⟨
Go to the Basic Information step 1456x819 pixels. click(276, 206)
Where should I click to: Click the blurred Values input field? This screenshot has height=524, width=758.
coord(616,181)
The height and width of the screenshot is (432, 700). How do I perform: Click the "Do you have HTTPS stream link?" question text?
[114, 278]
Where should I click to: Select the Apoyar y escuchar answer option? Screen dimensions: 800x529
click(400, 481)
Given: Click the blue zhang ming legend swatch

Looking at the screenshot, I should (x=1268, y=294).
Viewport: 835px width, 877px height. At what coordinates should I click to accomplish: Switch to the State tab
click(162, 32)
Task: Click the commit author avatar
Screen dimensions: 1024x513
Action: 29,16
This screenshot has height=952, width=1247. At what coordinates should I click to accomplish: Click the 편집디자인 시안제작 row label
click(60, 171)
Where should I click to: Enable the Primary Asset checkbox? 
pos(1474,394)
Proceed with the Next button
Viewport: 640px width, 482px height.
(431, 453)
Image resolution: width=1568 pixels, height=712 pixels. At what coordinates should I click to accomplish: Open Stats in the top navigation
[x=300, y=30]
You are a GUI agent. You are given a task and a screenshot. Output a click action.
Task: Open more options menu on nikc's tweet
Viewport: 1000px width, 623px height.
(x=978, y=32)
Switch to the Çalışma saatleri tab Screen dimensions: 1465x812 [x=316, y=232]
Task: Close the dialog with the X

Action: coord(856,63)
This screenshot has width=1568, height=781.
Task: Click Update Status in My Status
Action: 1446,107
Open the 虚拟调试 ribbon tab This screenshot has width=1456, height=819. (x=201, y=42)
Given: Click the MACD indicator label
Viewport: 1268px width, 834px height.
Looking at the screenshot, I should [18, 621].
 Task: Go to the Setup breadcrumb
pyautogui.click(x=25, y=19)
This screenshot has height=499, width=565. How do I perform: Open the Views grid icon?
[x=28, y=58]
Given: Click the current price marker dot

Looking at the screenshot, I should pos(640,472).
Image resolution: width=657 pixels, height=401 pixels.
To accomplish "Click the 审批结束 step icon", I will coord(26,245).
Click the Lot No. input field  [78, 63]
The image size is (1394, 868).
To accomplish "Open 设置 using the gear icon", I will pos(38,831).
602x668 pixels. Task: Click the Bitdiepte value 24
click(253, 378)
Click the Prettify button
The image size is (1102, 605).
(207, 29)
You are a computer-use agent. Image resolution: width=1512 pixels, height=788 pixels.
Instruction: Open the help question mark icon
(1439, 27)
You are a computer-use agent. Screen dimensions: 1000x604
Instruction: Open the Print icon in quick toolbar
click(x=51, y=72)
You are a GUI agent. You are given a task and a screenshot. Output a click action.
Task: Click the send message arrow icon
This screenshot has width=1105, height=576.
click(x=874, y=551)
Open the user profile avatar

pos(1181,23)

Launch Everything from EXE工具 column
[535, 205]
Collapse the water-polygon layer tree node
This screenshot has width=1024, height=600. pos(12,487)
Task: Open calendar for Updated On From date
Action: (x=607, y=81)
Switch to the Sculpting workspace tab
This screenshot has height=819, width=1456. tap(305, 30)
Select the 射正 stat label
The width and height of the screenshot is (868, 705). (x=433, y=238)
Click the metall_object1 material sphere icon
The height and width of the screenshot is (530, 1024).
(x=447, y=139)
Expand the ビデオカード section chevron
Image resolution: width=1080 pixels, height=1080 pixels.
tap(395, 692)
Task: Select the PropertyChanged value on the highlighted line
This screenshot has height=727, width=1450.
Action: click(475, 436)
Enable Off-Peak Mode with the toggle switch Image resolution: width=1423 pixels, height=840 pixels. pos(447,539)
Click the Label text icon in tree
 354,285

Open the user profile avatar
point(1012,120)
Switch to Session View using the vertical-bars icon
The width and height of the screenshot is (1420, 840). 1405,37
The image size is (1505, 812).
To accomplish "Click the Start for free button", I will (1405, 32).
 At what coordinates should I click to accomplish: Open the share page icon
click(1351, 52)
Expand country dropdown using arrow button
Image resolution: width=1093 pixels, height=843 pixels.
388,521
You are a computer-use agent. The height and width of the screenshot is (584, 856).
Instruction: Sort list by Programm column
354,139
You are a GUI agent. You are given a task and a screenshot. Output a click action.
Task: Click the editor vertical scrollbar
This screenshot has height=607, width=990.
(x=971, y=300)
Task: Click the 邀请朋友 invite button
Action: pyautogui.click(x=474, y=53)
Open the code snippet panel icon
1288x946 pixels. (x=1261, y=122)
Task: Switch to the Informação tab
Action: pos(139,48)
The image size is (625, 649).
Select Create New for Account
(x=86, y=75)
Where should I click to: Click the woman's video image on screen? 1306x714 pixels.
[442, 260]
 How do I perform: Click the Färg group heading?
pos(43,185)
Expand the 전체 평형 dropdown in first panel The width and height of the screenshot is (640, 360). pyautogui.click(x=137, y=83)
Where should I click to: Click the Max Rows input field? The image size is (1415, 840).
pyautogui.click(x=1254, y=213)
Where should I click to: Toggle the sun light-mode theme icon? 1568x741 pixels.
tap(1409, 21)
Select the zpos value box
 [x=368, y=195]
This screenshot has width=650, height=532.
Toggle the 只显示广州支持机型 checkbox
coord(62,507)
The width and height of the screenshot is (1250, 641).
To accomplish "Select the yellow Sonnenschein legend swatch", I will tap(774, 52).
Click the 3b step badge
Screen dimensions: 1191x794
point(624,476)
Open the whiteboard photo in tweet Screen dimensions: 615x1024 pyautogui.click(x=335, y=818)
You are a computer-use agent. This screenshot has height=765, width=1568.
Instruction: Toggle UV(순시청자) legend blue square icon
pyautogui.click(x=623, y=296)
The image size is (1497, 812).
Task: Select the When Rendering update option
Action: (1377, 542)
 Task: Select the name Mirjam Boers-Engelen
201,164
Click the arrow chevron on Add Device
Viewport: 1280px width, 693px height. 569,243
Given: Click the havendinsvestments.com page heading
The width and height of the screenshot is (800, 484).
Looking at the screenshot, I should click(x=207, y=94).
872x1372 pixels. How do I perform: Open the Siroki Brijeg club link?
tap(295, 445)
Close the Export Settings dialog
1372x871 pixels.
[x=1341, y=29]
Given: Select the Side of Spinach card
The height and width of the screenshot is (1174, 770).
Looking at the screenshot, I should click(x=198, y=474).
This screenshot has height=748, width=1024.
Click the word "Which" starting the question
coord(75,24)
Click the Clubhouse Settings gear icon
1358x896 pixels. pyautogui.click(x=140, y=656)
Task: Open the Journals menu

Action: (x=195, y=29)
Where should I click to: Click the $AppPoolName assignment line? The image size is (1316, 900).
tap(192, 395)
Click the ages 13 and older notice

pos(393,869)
⟩
• **Short task**: Please change every occurrence of "At what coordinates should I click to accomplish" in the rows above to "Which point should I click to accomplish", keeping everything else the same.

• **Finished task**:
Go to the Basic Information step 1456x819 pixels. click(276, 206)
Where should I click to: Click the blurred Values input field? This screenshot has height=524, width=758.
coord(616,181)
The height and width of the screenshot is (432, 700). How do I perform: Click the "Do you have HTTPS stream link?" question text?
[114, 278]
Where should I click to: Select the Apoyar y escuchar answer option? Screen dimensions: 800x529
click(400, 481)
Given: Click the blue zhang ming legend swatch

Looking at the screenshot, I should (x=1268, y=294).
Viewport: 835px width, 877px height. Which point should I click to accomplish: Switch to the State tab
click(162, 32)
Task: Click the commit author avatar
Screen dimensions: 1024x513
Action: 29,16
This screenshot has height=952, width=1247. Which point should I click to accomplish: Click the 편집디자인 시안제작 row label
click(60, 171)
Where should I click to: Enable the Primary Asset checkbox? 
pos(1474,394)
Proceed with the Next button
Viewport: 640px width, 482px height.
(431, 453)
Image resolution: width=1568 pixels, height=712 pixels. Which point should I click to accomplish: Open Stats in the top navigation
[x=300, y=30]
You are a GUI agent. You are given a task and a screenshot. Output a click action.
Task: Open more options menu on nikc's tweet
Viewport: 1000px width, 623px height.
(x=978, y=32)
Switch to the Çalışma saatleri tab Screen dimensions: 1465x812 [x=316, y=232]
Task: Close the dialog with the X

Action: coord(856,63)
This screenshot has width=1568, height=781.
Task: Click Update Status in My Status
Action: 1446,107
Open the 虚拟调试 ribbon tab This screenshot has width=1456, height=819. (x=201, y=42)
Given: Click the MACD indicator label
Viewport: 1268px width, 834px height.
Looking at the screenshot, I should [18, 621].
 Task: Go to the Setup breadcrumb
pyautogui.click(x=25, y=19)
This screenshot has height=499, width=565. How do I perform: Open the Views grid icon?
[x=28, y=58]
Given: Click the current price marker dot

Looking at the screenshot, I should pos(640,472).
Image resolution: width=657 pixels, height=401 pixels.
To accomplish "Click the 审批结束 step icon", I will coord(26,245).
Click the Lot No. input field  [78, 63]
The image size is (1394, 868).
To accomplish "Open 设置 using the gear icon", I will pos(38,831).
602x668 pixels. Task: Click the Bitdiepte value 24
click(253, 378)
Click the Prettify button
The image size is (1102, 605).
(207, 29)
You are a computer-use agent. Image resolution: width=1512 pixels, height=788 pixels.
Instruction: Open the help question mark icon
(1439, 27)
You are a computer-use agent. Screen dimensions: 1000x604
Instruction: Open the Print icon in quick toolbar
click(x=51, y=72)
You are a GUI agent. You are given a task and a screenshot. Output a click action.
Task: Click the send message arrow icon
This screenshot has width=1105, height=576.
click(x=874, y=551)
Open the user profile avatar

pos(1181,23)

Launch Everything from EXE工具 column
[535, 205]
Collapse the water-polygon layer tree node
This screenshot has width=1024, height=600. pos(12,487)
Task: Open calendar for Updated On From date
Action: (x=607, y=81)
Switch to the Sculpting workspace tab
This screenshot has height=819, width=1456. tap(305, 30)
Select the 射正 stat label
The width and height of the screenshot is (868, 705). (x=433, y=238)
Click the metall_object1 material sphere icon
The height and width of the screenshot is (530, 1024).
(x=447, y=139)
Expand the ビデオカード section chevron
Image resolution: width=1080 pixels, height=1080 pixels.
tap(395, 692)
Task: Select the PropertyChanged value on the highlighted line
This screenshot has height=727, width=1450.
Action: click(475, 436)
Enable Off-Peak Mode with the toggle switch Image resolution: width=1423 pixels, height=840 pixels. pos(447,539)
Click the Label text icon in tree
 354,285

Open the user profile avatar
point(1012,120)
Switch to Session View using the vertical-bars icon
The width and height of the screenshot is (1420, 840). 1405,37
The image size is (1505, 812).
To accomplish "Click the Start for free button", I will (1405, 32).
 Which point should I click to accomplish: Open the share page icon
click(1351, 52)
Expand country dropdown using arrow button
Image resolution: width=1093 pixels, height=843 pixels.
388,521
You are a computer-use agent. The height and width of the screenshot is (584, 856).
Instruction: Sort list by Programm column
354,139
You are a GUI agent. You are given a task and a screenshot. Output a click action.
Task: Click the editor vertical scrollbar
This screenshot has height=607, width=990.
(x=971, y=300)
Task: Click the 邀请朋友 invite button
Action: pyautogui.click(x=474, y=53)
Open the code snippet panel icon
1288x946 pixels. (x=1261, y=122)
Task: Switch to the Informação tab
Action: pos(139,48)
The image size is (625, 649).
Select Create New for Account
(x=86, y=75)
Where should I click to: Click the woman's video image on screen? 1306x714 pixels.
[442, 260]
 How do I perform: Click the Färg group heading?
pos(43,185)
Expand the 전체 평형 dropdown in first panel The width and height of the screenshot is (640, 360). pyautogui.click(x=137, y=83)
Where should I click to: Click the Max Rows input field? The image size is (1415, 840).
pyautogui.click(x=1254, y=213)
Where should I click to: Toggle the sun light-mode theme icon? 1568x741 pixels.
tap(1409, 21)
Select the zpos value box
 [x=368, y=195]
This screenshot has width=650, height=532.
Toggle the 只显示广州支持机型 checkbox
coord(62,507)
The width and height of the screenshot is (1250, 641).
To accomplish "Select the yellow Sonnenschein legend swatch", I will tap(774, 52).
Click the 3b step badge
Screen dimensions: 1191x794
point(624,476)
Open the whiteboard photo in tweet Screen dimensions: 615x1024 pyautogui.click(x=335, y=818)
You are a computer-use agent. This screenshot has height=765, width=1568.
Instruction: Toggle UV(순시청자) legend blue square icon
pyautogui.click(x=623, y=296)
The image size is (1497, 812).
Task: Select the When Rendering update option
Action: (1377, 542)
 Task: Select the name Mirjam Boers-Engelen
201,164
Click the arrow chevron on Add Device
Viewport: 1280px width, 693px height. 569,243
Given: Click the havendinsvestments.com page heading
The width and height of the screenshot is (800, 484).
Looking at the screenshot, I should click(x=207, y=94).
872x1372 pixels. How do I perform: Open the Siroki Brijeg club link?
tap(295, 445)
Close the Export Settings dialog
1372x871 pixels.
[x=1341, y=29]
Given: Select the Side of Spinach card
The height and width of the screenshot is (1174, 770).
Looking at the screenshot, I should click(x=198, y=474).
This screenshot has height=748, width=1024.
Click the word "Which" starting the question
coord(75,24)
Click the Clubhouse Settings gear icon
1358x896 pixels. pyautogui.click(x=140, y=656)
Task: Open the Journals menu

Action: (x=195, y=29)
Where should I click to: Click the $AppPoolName assignment line? The image size is (1316, 900).
tap(192, 395)
Click the ages 13 and older notice

pos(393,869)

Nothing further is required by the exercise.